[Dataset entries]
===

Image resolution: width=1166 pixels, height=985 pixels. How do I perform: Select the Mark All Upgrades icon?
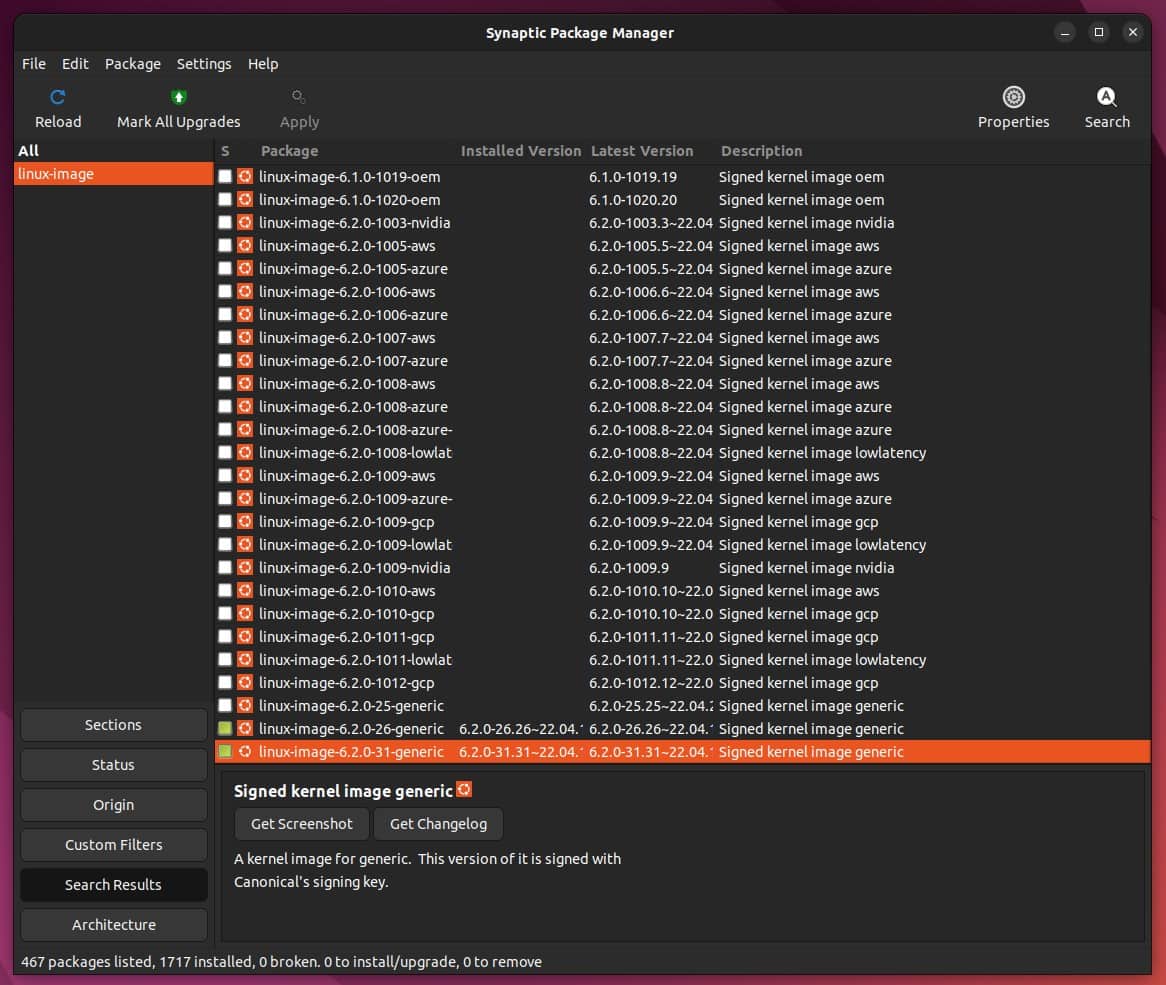(x=178, y=96)
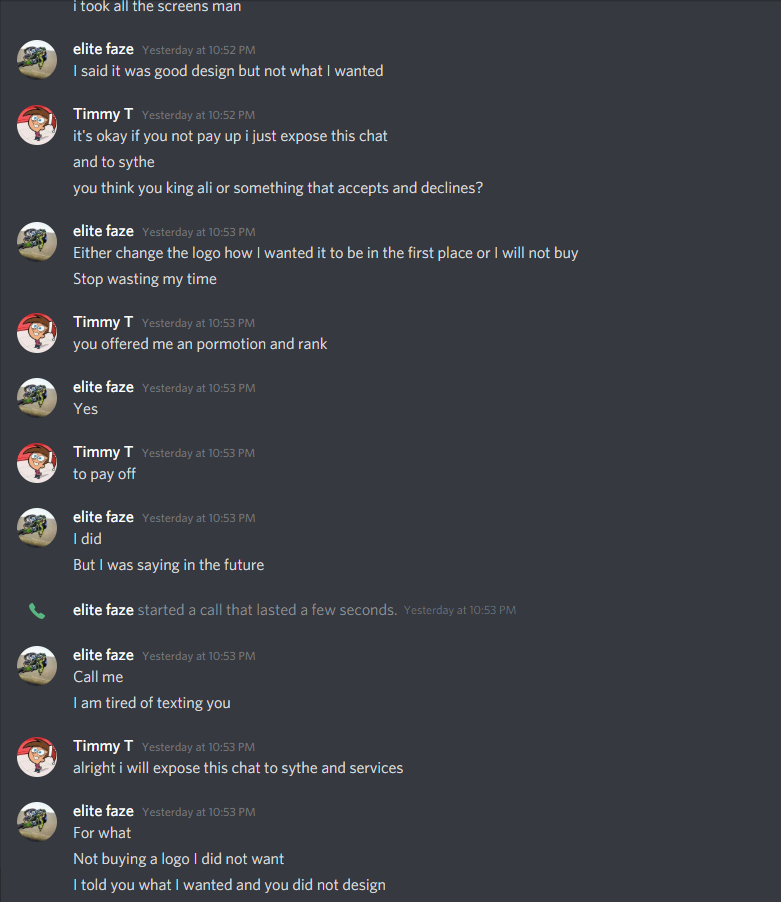This screenshot has height=902, width=781.
Task: Open elite faze avatar beside 'I said it was good design'
Action: point(37,60)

===

Would you give the records again exactly, dropping the pictures?

▸ ANSWER BELOW:
Image resolution: width=1166 pixels, height=985 pixels. How do I perform: Select the Mark All Upgrades icon?
(x=178, y=96)
This screenshot has height=902, width=781.
Task: Open elite faze avatar beside 'I said it was good design'
Action: point(37,60)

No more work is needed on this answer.